Outlook explores variables that shape and influence individuals relationships with nature and how they seek to inspire, adapt and reimagine what conservation can look like moving forward in a world where Climate Change is affecting a broad range of human and natural systems.
Author: Chas Van Damme, SMCC Summer Associate. A rising senior at Bates College studying Environmental Studies with a focus in Global Environmental Politics.
OUTLOOK: An afternoon “WALK & TALK” with Natalie Meenan, beach surveyor with the Maine Geological Survey.

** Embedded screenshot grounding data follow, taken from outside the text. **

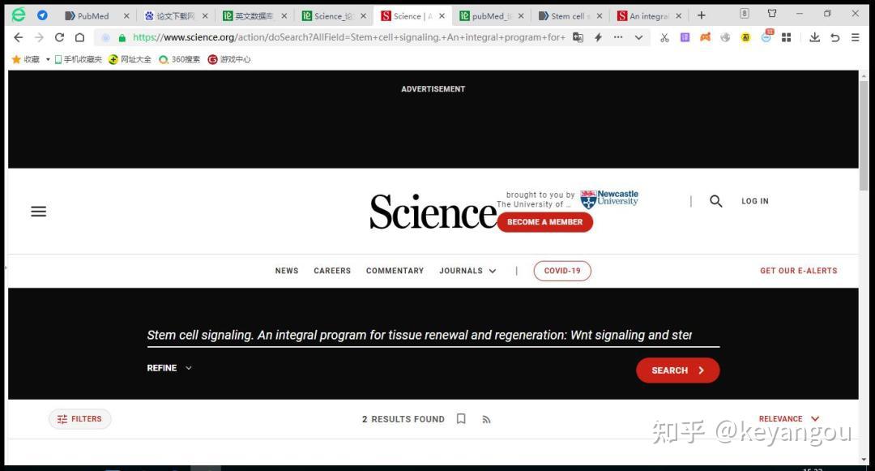Click the LOG IN link

(754, 200)
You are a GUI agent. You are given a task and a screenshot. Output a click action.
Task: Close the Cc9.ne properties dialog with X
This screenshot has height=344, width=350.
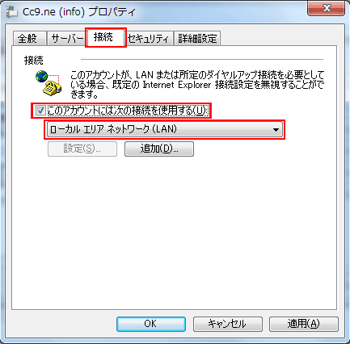point(327,8)
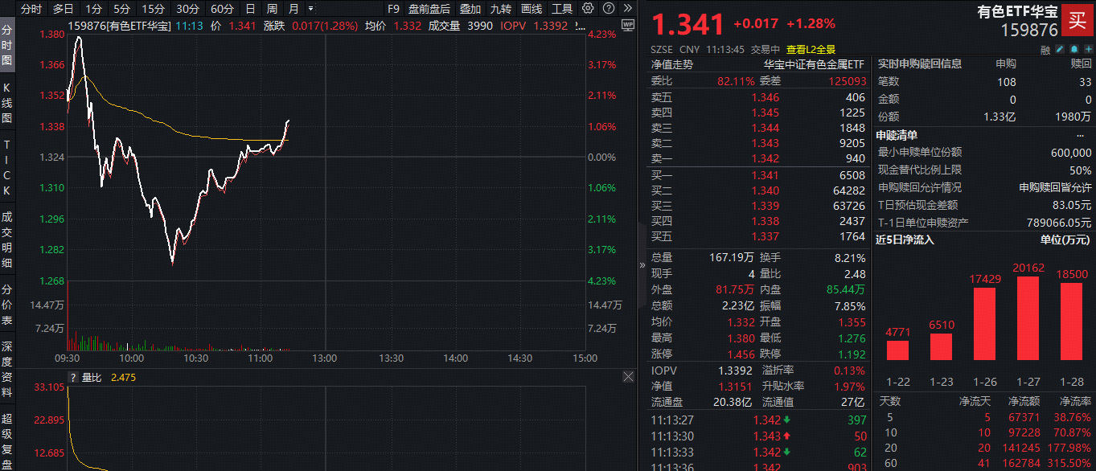
Task: Open the period dropdown arrow after 月
Action: (x=311, y=9)
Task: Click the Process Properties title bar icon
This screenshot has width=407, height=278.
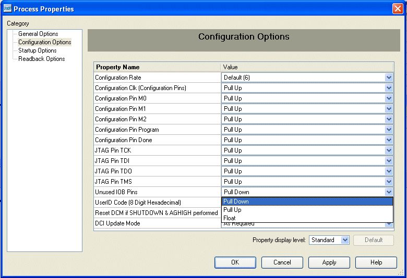Action: coord(7,9)
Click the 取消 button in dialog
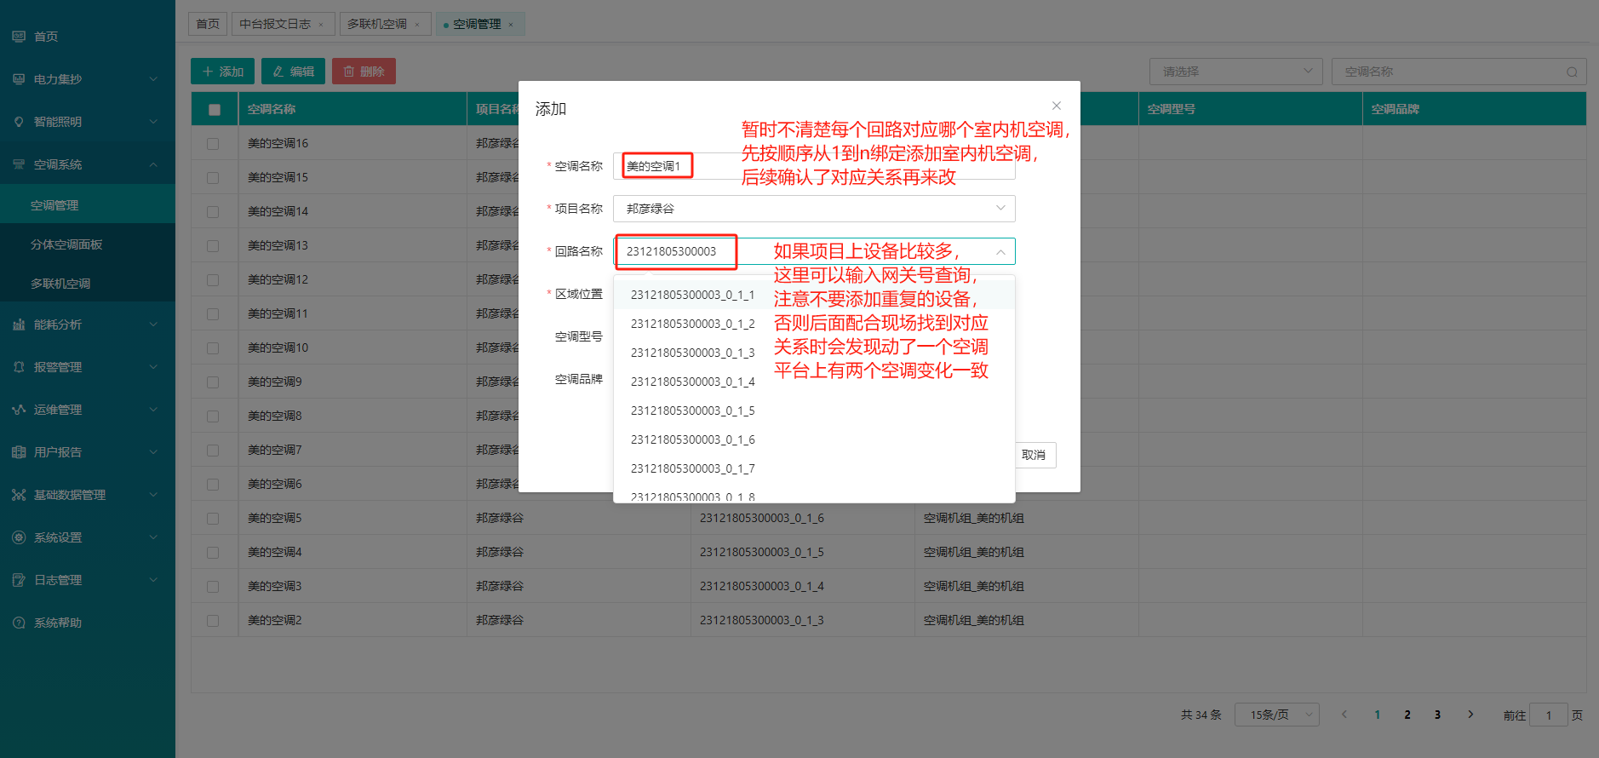The height and width of the screenshot is (758, 1599). click(x=1034, y=455)
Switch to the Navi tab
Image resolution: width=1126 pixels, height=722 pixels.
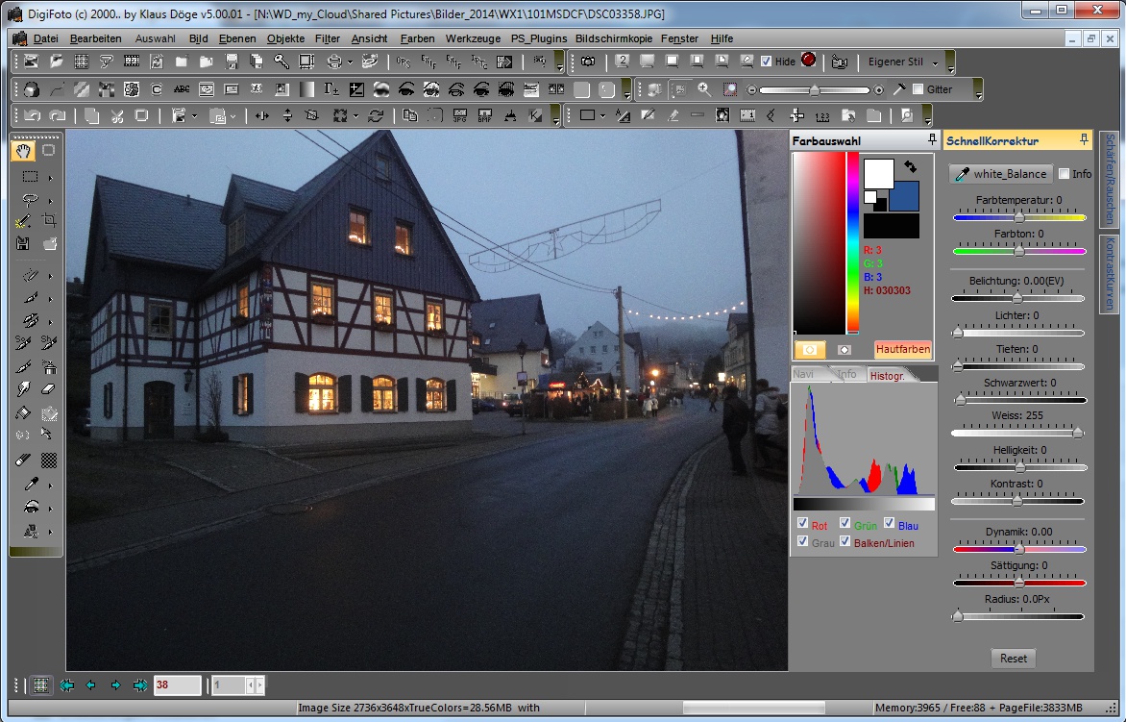(805, 374)
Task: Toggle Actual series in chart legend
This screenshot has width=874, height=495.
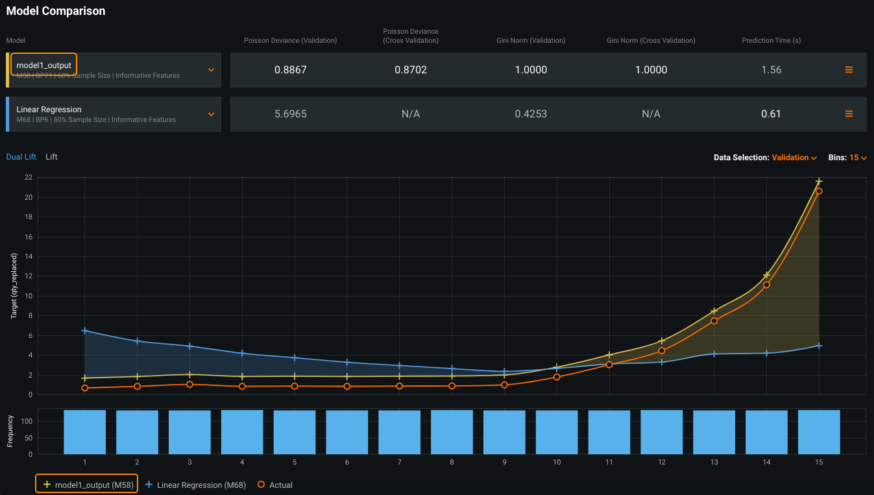Action: pyautogui.click(x=280, y=485)
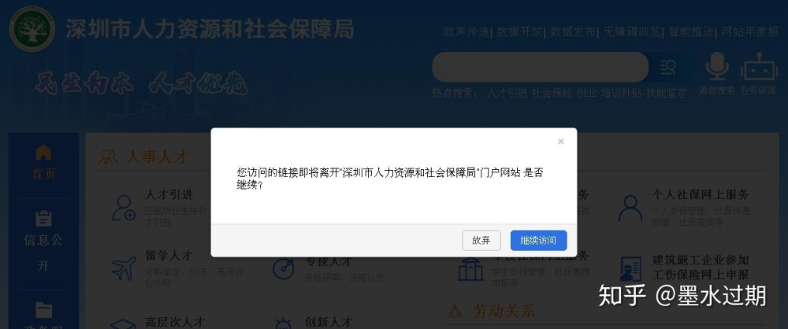Click the 放弃 button in dialog

coord(481,241)
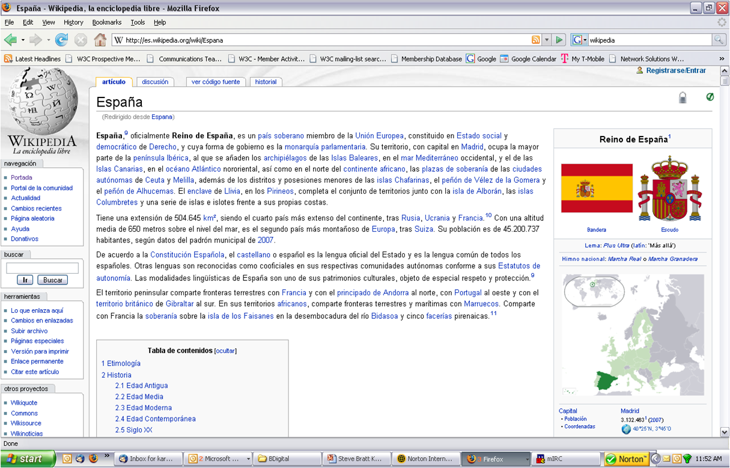Image resolution: width=730 pixels, height=468 pixels.
Task: Go to the Firefox Home icon
Action: (100, 40)
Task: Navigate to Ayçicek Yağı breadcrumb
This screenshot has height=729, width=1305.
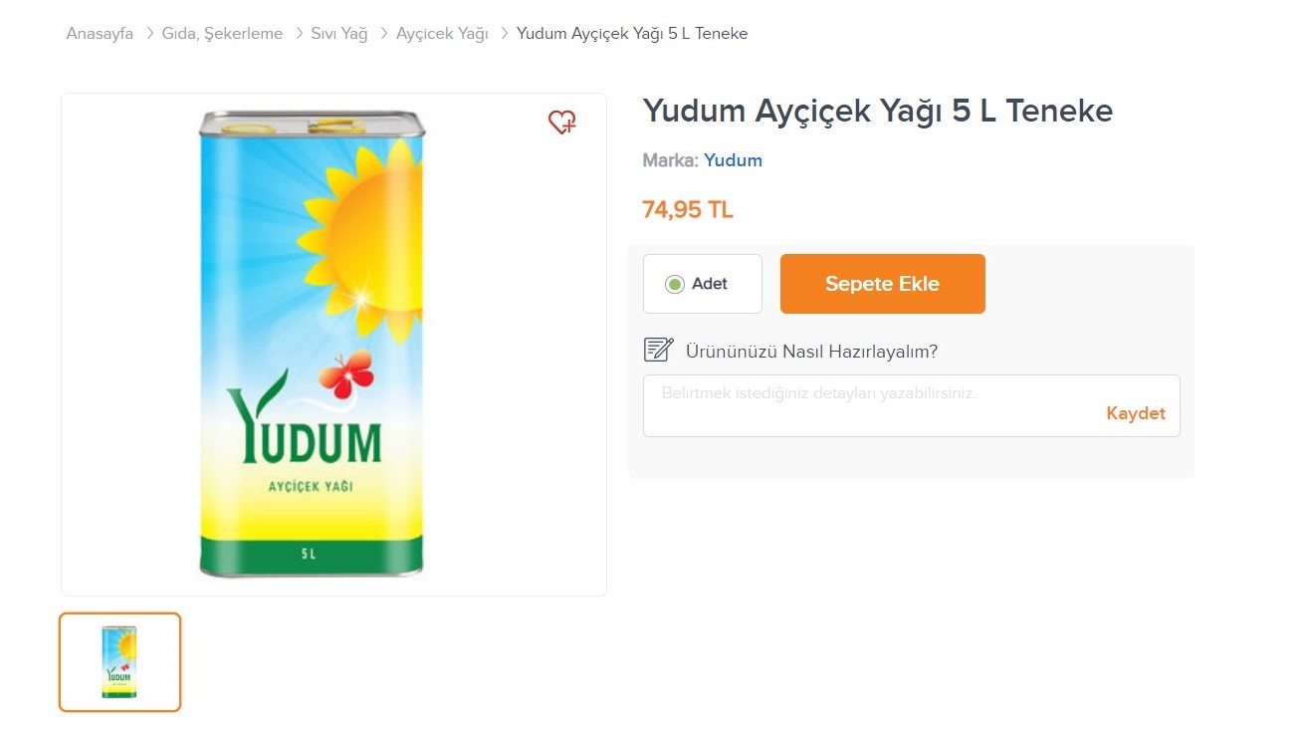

A couple days ago, while droves of seagulls swept around in front of my favorite beach spot, stealthily making a lunch out of what was seemingly some little kid’s cheese sticks, I couldn’t help but dream about what it would be like to bask endlessly under the sun, listening to streams of waves crash against the sandy shoreline. For Natalie Meenan this dream is somewhat of an everyday reality. The important distinction being that she is not basking at all, but instead toting a large GPS contraption across miles of several beaches in Southern Maine as a surveyor with the Maine Geological Survey (MGS).
I recently had the privilege of joining Natalie on one of her surveying days at Fortunes Rock Beach in Biddeford to pick her brain about her work, interests, and thoughts on climate change. Originally from Friday Harbor, Washington, where several years of guiding kayak tours nurtured an appreciation for the outdoors, she now finds herself as far as she could possibly get from home: studying Geology at Bates College in Lewiston, ME. On our walk, she described a pressing need to address the ever-growing impacts of climate change, focusing particularly on the coast where sea level rise and erosion are perhaps most easily visible. It’s this motivation that drew her to work as a coastal intern with the MGS this summer.
As we walked the coastline, Natalie explained the technical aspects of her work. Her (very fancy) GPS system tracks her every movement, logging both the mean high water line and dune line at a given beach. These variables are particularly important in analyzing the changes in coastal environments as they inform research into sea level rise, dune recession, habitat destruction, and much more. When compared with the 15+ years of previous surveying work done on locations like Fortunes Rock, we are able to see just how quickly coastlines are shifting. Every two years, the data that folks like Natalie collect is pooled together and analyzed in MGS’ State of Maine’s Beaches Report, which provides key insight for town and state-level policymakers hoping to remediate the coastal impacts of climate change.
“When it comes to coastal environments like beaches,” Natalie noted, “change is completely natural – dunes will recede, the high water line will fluctuate, and sediment will find itself new homes. What is concerning, however, is that these environments are changing at unprecedented rates.”
Human-induced climate change is speeding up these processes and sharpening the teeth of their impacts. In response, residents along coastlines are working to adapt to these new realities by building up seawalls, rewilding and reinforcing dunes, and finding ways to protect sensitive areas. As you see below, a few of these attempts were evident at Fortunes Rock.
But to what extent is climate adaptation sustainable? Homes built on beaches will always be subject to gradual natural environmental changes. As these changes grow in scale is adaptation potentially becoming a feat of futility? The large boulders lodged along the northern end of Fortunes Rock Beach might speak to this. For now, they are doing their job of protecting the beautiful homes above them, but the dunes just 10 feet south are continuing to recede. What’s next? Install barriers to protect those dunes? Potentially explore natural erosion-prevention measures such as planting native beach grasses? There is no clear-cut answer. Yet one thing’s for certain: so long as we depend on living along coastlines, adaptation will be an ongoing process requiring new ideas, innovations, and research from hardworking people like Natalie.
Research has always been foundational in the pursuit of climate resolution – a concept that the Climate Change Observatory Network is no stranger to. Natalie and I noted that the presence of a Climate Change Observatory site in places like Fortunes Rock could facilitate the documentation of coastal changes. By pooling a series of photographs of a given location over a long period of time, these sites provide a visual repository of change. When seen in tandem with the data collected by people like Natalie, CCO sites would help guide us on the steps toward climate resilience.
I am thankful to Natalie for allowing me the time to join her on such a lovely expedition, even if it meant pestering her with too many questions!